An overwhelming majority of Indian companies may fail to comply with new rules that require them to compulsorily change the auditor.
The Companies Act 2013 introduced the Mandatory Firm Rotation (MFR) norm to reduce the risks of excessive familiarity and bring in much-needed transparency into the auditing process. Audit firms completing a term of 10 years or more need to be rotated at all listed companies and certain classes of unlisted companies, beginning April 1, 2017.
However, a survey done by Grant Thornton in India with Prime Database found that 82 per cent of the respondents are “yet to start planning or have only an informal plan agreed with the board of directors to meet the requirement of Mandatory Firm Rotation.”
This, even when 78 per cent of the respondents agreed that MFR would improve financial reporting by corporates.

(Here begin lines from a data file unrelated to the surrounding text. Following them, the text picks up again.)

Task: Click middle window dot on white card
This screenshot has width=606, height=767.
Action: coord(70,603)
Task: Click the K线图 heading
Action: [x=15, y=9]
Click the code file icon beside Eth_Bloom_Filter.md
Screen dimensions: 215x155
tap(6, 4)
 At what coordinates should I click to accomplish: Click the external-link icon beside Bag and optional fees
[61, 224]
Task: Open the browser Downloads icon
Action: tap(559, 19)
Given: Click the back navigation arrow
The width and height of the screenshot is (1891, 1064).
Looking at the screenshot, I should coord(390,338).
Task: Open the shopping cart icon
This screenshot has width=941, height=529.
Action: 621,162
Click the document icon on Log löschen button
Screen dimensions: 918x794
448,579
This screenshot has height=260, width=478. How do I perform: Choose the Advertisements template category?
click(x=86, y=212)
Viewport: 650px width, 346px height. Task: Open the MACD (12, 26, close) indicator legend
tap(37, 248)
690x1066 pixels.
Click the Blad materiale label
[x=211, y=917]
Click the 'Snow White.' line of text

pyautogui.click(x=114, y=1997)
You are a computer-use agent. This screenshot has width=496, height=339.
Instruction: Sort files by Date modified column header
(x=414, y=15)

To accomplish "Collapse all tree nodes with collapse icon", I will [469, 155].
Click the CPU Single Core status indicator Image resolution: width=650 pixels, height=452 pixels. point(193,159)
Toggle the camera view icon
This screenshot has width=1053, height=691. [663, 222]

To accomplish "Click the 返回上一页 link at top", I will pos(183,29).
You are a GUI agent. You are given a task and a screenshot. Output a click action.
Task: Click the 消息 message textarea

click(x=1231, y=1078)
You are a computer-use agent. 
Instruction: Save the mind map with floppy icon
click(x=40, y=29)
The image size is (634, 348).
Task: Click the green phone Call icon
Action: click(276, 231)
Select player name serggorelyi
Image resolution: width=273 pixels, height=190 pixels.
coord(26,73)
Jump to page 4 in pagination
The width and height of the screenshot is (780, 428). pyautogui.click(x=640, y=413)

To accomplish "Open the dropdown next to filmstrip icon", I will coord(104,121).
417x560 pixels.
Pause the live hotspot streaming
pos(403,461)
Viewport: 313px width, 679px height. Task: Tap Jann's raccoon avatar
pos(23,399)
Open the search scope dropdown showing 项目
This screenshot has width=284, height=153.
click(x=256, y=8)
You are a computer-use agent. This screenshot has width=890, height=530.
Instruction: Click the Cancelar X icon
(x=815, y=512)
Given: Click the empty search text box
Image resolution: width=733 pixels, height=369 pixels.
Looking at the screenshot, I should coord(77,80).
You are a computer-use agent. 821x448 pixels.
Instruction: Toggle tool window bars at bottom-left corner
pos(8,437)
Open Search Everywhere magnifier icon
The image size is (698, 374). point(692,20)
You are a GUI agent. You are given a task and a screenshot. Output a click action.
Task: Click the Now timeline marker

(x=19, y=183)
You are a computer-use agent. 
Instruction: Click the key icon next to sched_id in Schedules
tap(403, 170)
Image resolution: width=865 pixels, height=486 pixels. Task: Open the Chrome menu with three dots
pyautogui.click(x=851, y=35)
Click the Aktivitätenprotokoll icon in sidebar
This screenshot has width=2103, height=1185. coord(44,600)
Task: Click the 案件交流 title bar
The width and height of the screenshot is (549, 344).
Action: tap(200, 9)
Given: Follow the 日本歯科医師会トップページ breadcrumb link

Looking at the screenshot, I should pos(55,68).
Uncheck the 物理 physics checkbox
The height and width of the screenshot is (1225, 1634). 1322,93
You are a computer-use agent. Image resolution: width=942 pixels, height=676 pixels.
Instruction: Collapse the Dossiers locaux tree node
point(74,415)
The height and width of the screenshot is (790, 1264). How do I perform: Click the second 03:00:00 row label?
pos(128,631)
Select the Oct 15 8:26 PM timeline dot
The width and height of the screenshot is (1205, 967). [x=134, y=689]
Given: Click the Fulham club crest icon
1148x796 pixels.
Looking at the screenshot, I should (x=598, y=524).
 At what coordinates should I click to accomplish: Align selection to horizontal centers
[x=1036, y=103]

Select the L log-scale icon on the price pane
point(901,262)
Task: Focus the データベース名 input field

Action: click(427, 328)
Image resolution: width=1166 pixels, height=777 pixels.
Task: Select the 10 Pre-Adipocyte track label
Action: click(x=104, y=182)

Intent to complyHowever, companies do intent to comply, if the survey results are to be believed. Over 70 per cent of the respondents said they would comply with or have already taken steps to comply with the new rules, and 21 per cent plan to swap internal auditors with existing auditors to satisfy the MFR requirements. Recently, proxy advisory Stakeholders Empowerment Services questioned FMCG-hospitality conglomerate ITC’s plans to ratify Deloitte Haskins & Sells as statutory auditors for FY16-17. SES had said in a report that the appointment violated MFR requirements which cap the number of years that auditors of the same “auditor network” can be appointed to a company.